Understanding Financial Aid Offers

Your financial aid offer is the key to determining how much college will cost. Once your FAFSA has been submitted and processed, you may begin to receive financial aid offers from colleges sent through email or via the U.S. Postal Service. It’s important to read each offer carefully, as they describe the types and amounts of financial aid a college or career technology center can provide to help you pay for one year of higher education.

On your financial aid offer you’ll see:

  • The total Cost of Attendance (COA) – An estimate of what it costs to go to that school for one year
  • Expected Family Contribution (EFC) – A number calculated from your FAFSA that’s used by the school to determine how much financial aid you’re eligible to receive
  • Types and amounts of aid the school can offer you. Your offer may consist of:
    • Grants – aid based on financial need that typically doesn’t have to be repaid
    • Scholarships – gift aid awarded to you by colleges, state agencies, foundations, tribal and private organizations
    • Federal work-study – an opportunity for you to work on or off campus to earn money for college expenses
    • Federal student loans – funds awarded based on financial eligibility that must be repaid, with interest
    • Federal PLUS loan – a loan your parent(s) may borrow to help you pay for college; your parent(s) are expected to repay the loan

You’ll subtract the financial aid offered from your Cost of Attendance. This will determine your estimated net cost, which is the out-of-pocket amount you’ll be expected to pay. If you end up with a negative amount, the net cost would be zero.

How can you meet the net cost if you aren’t able to cover it on your own?

  • Scholarships – UCanGo2.org and OKcollegestart.org are great places to begin your scholarship search.
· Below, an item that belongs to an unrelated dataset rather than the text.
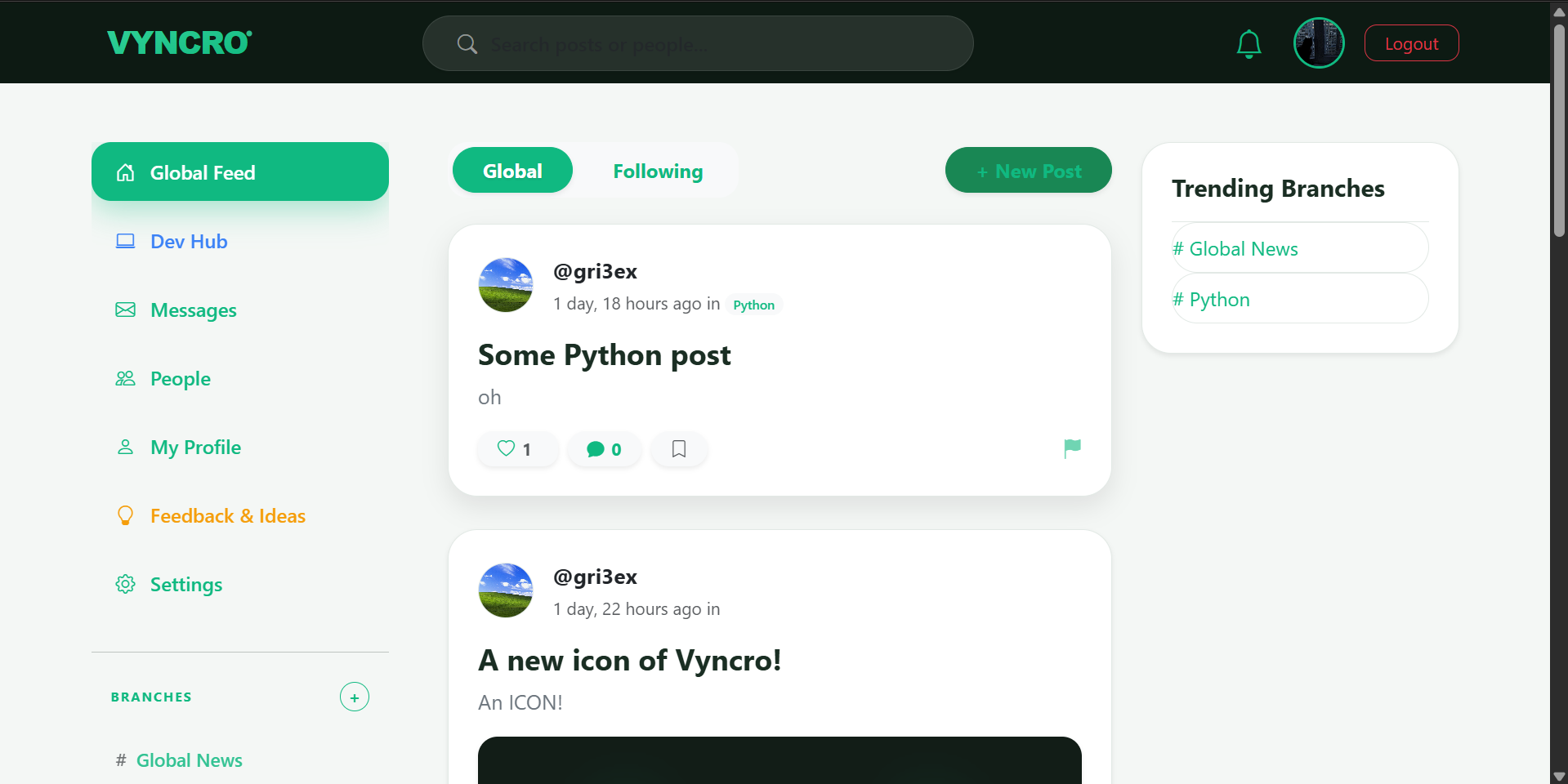Open the notifications bell icon
Image resolution: width=1568 pixels, height=784 pixels.
point(1249,43)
Watch our Scholarships 101 PowerPoint to find other scholarship resources.
  • A 529 College Savings Plan – Visit Oklahoma529 for more information.
  • Military or Tribal Benefits – Visit Military.com or call your tribal office to learn more.
  • A Monthly Payment Plan – Call the school’s Financial Aid office to discuss this option.

Keep the following in mind:

  • You don’t have to accept all aid offered, especially loans.
  • Consider making payments on your student loans while in college, which can save you money in the long run.
  • Pay attention to deadlines. Accept or decline your financial aid offer before the specified date.
  • If you receive more than one financial aid offer, determine your net cost at each college. Ultimately, you’ll want to choose the school that’s the best fit for you.